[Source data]
***
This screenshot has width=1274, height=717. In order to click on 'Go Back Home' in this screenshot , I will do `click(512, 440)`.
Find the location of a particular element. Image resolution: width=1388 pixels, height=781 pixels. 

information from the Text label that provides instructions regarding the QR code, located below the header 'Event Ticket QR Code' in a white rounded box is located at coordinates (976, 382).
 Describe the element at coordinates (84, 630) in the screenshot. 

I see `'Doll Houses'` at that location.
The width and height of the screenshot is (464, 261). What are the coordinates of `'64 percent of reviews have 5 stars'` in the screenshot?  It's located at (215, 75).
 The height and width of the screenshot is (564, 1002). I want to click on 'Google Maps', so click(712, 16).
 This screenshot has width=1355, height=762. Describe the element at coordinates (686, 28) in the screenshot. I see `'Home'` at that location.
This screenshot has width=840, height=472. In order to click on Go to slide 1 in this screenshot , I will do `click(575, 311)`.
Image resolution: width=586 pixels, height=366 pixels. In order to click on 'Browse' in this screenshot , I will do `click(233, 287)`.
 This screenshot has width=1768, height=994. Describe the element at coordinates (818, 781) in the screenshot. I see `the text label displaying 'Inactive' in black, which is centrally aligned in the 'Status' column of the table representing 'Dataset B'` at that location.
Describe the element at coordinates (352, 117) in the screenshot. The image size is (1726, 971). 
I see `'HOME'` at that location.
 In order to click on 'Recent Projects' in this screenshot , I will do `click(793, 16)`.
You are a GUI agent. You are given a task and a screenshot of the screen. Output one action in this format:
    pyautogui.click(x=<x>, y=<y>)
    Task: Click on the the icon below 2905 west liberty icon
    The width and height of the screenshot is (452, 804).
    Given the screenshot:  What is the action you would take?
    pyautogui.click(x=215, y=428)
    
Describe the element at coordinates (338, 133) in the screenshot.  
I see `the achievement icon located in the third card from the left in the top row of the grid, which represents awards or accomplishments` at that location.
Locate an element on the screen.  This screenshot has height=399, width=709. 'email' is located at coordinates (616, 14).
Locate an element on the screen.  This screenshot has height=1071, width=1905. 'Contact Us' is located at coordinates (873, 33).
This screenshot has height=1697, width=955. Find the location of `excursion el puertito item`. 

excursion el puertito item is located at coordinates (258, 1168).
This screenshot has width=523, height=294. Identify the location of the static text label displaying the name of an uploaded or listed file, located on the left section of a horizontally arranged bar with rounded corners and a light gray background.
***
■ Exercise requirements ■
Copy all of the material above word for word, keeping every line in its original order.

■ Response to this task ■
This screenshot has width=1274, height=717. In order to click on 'Go Back Home' in this screenshot , I will do `click(512, 440)`.
Find the location of a particular element. Image resolution: width=1388 pixels, height=781 pixels. 

information from the Text label that provides instructions regarding the QR code, located below the header 'Event Ticket QR Code' in a white rounded box is located at coordinates (976, 382).
 Describe the element at coordinates (84, 630) in the screenshot. 

I see `'Doll Houses'` at that location.
The width and height of the screenshot is (464, 261). What are the coordinates of `'64 percent of reviews have 5 stars'` in the screenshot?  It's located at (215, 75).
 The height and width of the screenshot is (564, 1002). I want to click on 'Google Maps', so click(712, 16).
 This screenshot has width=1355, height=762. Describe the element at coordinates (686, 28) in the screenshot. I see `'Home'` at that location.
This screenshot has width=840, height=472. In order to click on Go to slide 1 in this screenshot , I will do `click(575, 311)`.
Image resolution: width=586 pixels, height=366 pixels. In order to click on 'Browse' in this screenshot , I will do `click(233, 287)`.
 This screenshot has width=1768, height=994. Describe the element at coordinates (818, 781) in the screenshot. I see `the text label displaying 'Inactive' in black, which is centrally aligned in the 'Status' column of the table representing 'Dataset B'` at that location.
Describe the element at coordinates (352, 117) in the screenshot. The image size is (1726, 971). 
I see `'HOME'` at that location.
 In order to click on 'Recent Projects' in this screenshot , I will do `click(793, 16)`.
You are a GUI agent. You are given a task and a screenshot of the screen. Output one action in this format:
    pyautogui.click(x=<x>, y=<y>)
    Task: Click on the the icon below 2905 west liberty icon
    The width and height of the screenshot is (452, 804).
    Given the screenshot:  What is the action you would take?
    pyautogui.click(x=215, y=428)
    
Describe the element at coordinates (338, 133) in the screenshot.  
I see `the achievement icon located in the third card from the left in the top row of the grid, which represents awards or accomplishments` at that location.
Locate an element on the screen.  This screenshot has height=399, width=709. 'email' is located at coordinates (616, 14).
Locate an element on the screen.  This screenshot has height=1071, width=1905. 'Contact Us' is located at coordinates (873, 33).
This screenshot has height=1697, width=955. Find the location of `excursion el puertito item`. 

excursion el puertito item is located at coordinates (258, 1168).
This screenshot has width=523, height=294. Identify the location of the static text label displaying the name of an uploaded or listed file, located on the left section of a horizontally arranged bar with rounded corners and a light gray background.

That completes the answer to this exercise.